Heroic Alum’s Story Told in Artifacts Now at the College

A photo of ACPHS alum Paul Stanley Frament and his Navy citation.
November 3, 2023

For as long as Bob Tyndall can remember, an engraved silver bowl sat in the center of the dining room table of his childhood home, commemorating the commissioning of the U.S.S. Frament, a naval destroyer. Later, as an adult, Tyndall displayed it wherever he lived. 

Elegant and understated, that bowl held a story, one that ensured Tyndall’s heroic great uncle would live on in his family’s memory. The name engraved on it is “Mrs. Edward A. Frament,” Tyndall’s great grandmother, who on June 28, 1943, broke a bottle of champagne over the bow of the ship, named after her son, ACPHS alum Paul Stanley Frament – or, as Tyndall refers to him, Uncle Stanley. 

Posthumous recipient of Silver Star and Purple Heart medals for risking his life to aid others on the battlefield, Paul Stanley Frament ’39 is among the highest decorated pharmacists to serve in the U.S. Navy, according to pharmacy historian Dr. Dennis Worthen. As of this month, that silver bowl and other artifacts documenting his heroism will be housed at ACPHS, a gift of Tyndall and the Frament family. Other items bestowed to the College include the medals themselves and letters or proclamations from President Franklin D. Roosevelt, Secretary of the Navy Frank Knox and Admiral W.F. Halsey. 

“His passion was pharmacy, I believe, and I want the items to be somewhere where students and other people can see some of the heroes that came from that profession,” Tyndall said from his home in Ohio. 

A hero Frament undoubtedly was.

A native of Cohoes, he lived at home while attending Albany College of Pharmacy and commuted by streetcar. According to the 1939 Alembic Pharmakon yearbook, he played handball and ping pong. 

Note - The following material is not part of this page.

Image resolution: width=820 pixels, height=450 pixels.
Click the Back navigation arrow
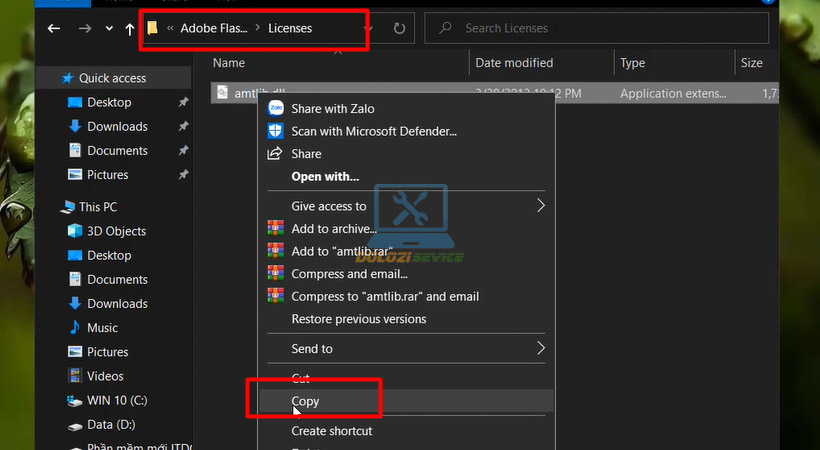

Two and a half years after his graduation, on Dec. 7, 1941, the Japanese bombed Pearl Harbor. The next month, Frament reported for training as a pharmacist’s mate in the U.S. Navy. He was posted to the First Marine Division being organized to invade the Solomon Islands. 

According to the proclamation by Admiral Halsey, Frament’s battalion was engaged in an offensive action on Nov. 3, 1942. During the fighting, as Japanese snipers shot at him, Frament rushed to a Marine and tended his wounds. Later, he ignored mortar fire to help other wounded men, resulting in his being knocked unconscious by an explosion. He was evacuated to a field hospital but secured his release the next day and voluntarily returned to his unit. He was again exposed to artillery fire while tending to wounded men on Nov. 10, and was eventually removed from the battlefield due to exhaustion. Two days later, he was wounded by naval gunfire. He died from those wounds on Nov. 19, 1942, at 23 years old. 

The proclamations from U.S. Navy Secretary Knox and Admiral Halsey noted Frament’s “gallantry and intrepidity” during action against enemy forces.  

The family – many of whom are engaged in work as first responders in the Albany area – have been looking for a safe and proper place for his artifacts to be kept, especially, as Tyndall noted, those who remember his great uncle are growing older. Tyndall considered the U.S.S. Slater, a museum ship that is docked in Albany and a destroyer, like the U.S.S. Frament. 

But ultimately, he wanted to honor his great uncle’s profession. 

“I felt first and foremost that Uncle Stanley was a pharmacist, who felt the need to give of himself because of Pearl Harbor,” Tyndall said.